In the long run, I think parsing the "render-impacting" data in the naked codestream is generally of interest as well, e.g.

But I agree it is out scope for now. And then there is also the JUMBF metadata format. So while we can/should probably go for the low hanging fruit of Exif and XMP in BMFF, we should probably leave the feature request open (or break it down).

1div0 commented 3 years ago

Attention is drawn to the possibility that some of the elements of this document may be the subject of patent rights. ISO shall not be held responsible for identifying any or all such patent rights. Details of any patent rights identified during the development of the document will be in the Introduction and/or on the ISO list of patent declarations received (see www.iso.org/patents) or the IEC list of patent declarations received (see http://patents.iec.ch).

Déjà vu.

clanmills commented 3 years ago

@1div0 The statement Attention is drawn..." was cut'n'pasted from the ISO stardard into README.md. That's not a coincidence. The responsibility for using the libexiv2 bmff code is passed via the application to the user.

@kmilos. I don't think there's any difficulty in treating a naked codestream JXL as unknown image type while parsing bmff JXL. Exiv2 supports Exif/XMP/IPTC. ICC is not supported in all image formats (see man/man1/exiv2.1).

I've never heard of JUMBF metadata before this discussion. The "Unified Metatadata Container" is required to provide the architecture for metadata standards in addition to Exif/XMP/IPTC. Andreas has a prototype implementation in the "unstable" branch on SVN. Porting that code into Exiv2 would be a very valuable project for a new maintainer.

I'd like to point out that bmff JXL is only low hanging fruit thanks to my book and src/bmffimage.cpp. A year ago, we could not reach that fruit and that was before the legal issue was added to the bmff challenge. JUMBF could be quite a stretch.

clanmills commented 3 years ago

I've also realised (after re-reading) that @jonsneyers said:

Additionally, we are planning to add an option to do Brotli-compressed versions of exif and xmp metadata, though maybe it's a bit early to add support for that since JPEG XL Part 2 (which defines these things) is not finalized yet.

I've never heard of brotli compression. Presumably there's a library required to deal with that. It looks like naked codestream JXL is something for the future.

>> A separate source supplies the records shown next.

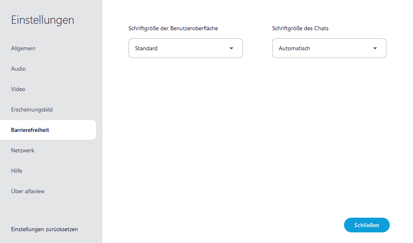This screenshot has height=243, width=413.
Task: Click the Einstellungen heading
Action: [42, 20]
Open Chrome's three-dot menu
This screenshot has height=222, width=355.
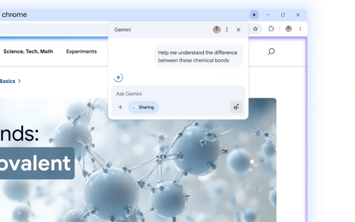(300, 29)
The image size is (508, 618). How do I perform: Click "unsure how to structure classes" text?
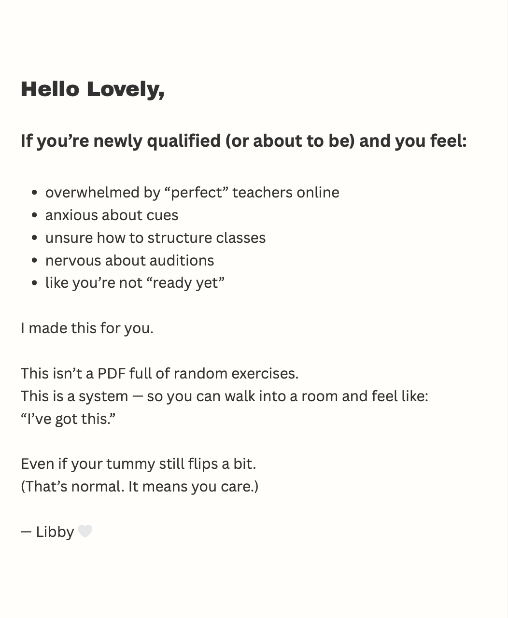(155, 238)
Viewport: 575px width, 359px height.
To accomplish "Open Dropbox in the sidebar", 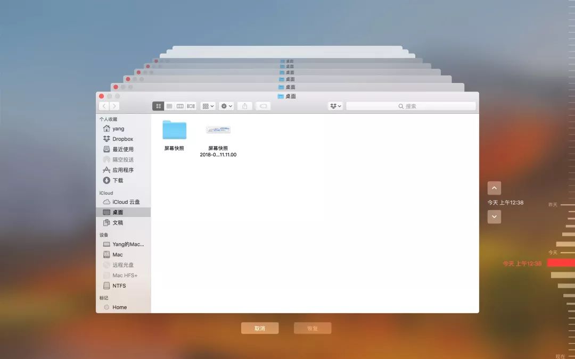I will [122, 139].
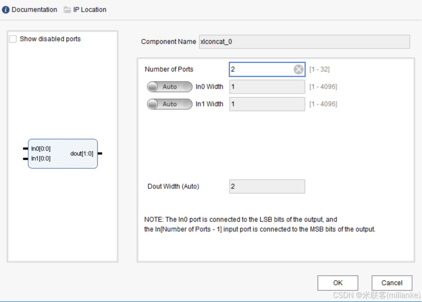Confirm settings with OK
This screenshot has height=302, width=422.
point(338,283)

To support bmff/JXL, I think we only have to add support for boxes Exif and xml to bmffimage.cpp and update the test suite with Milos' file Reagan.jxl. I'll add the code to my book and see what's involved. If it's as easy as I suspect, we could add support for bmff/JXL to Exiv2 v0.27.4 RC2 which is scheduled for 2021-04-30.

veluca93 commented 3 years ago

There is no Exif or XMP metadata in a "naked codestream" JXL file - it's just not supported by the format, so nothing needs to be done there.

Leaving support for brotli-compressed boxes to the future is perfectly fine - they are not even fully specified yet, while Exif and xml boxes are and should be exactly the same as the same boxes in other formats.

clanmills commented 3 years ago

Thank you @veluca93. You've confirmed my understanding of the situation.

You are quite correct that the Exif and xml boxes can appear in any bmff file. CR3, HEIF (and AVIF) use other features of bmff to store that metadata. The Exiv2 bmffimage.cpp code handles those more devious files and doesn't handle the simpler boxes!

It is easy to add the xml and Exif box handlers. I did it in a few minutes on the tvisitor.cpp code in my book. I'll update the book tomorrow.

I've been speaking with @alexvanderberkel about whether we should include support for JXL in Exiv2 v0.27.4 (scheduled for 2012-05-22. It's more likely for Exiv2 v0.28 which is scheduled for 2021-09-15. "Code complete" for v0.27.4 was 2021-02-29.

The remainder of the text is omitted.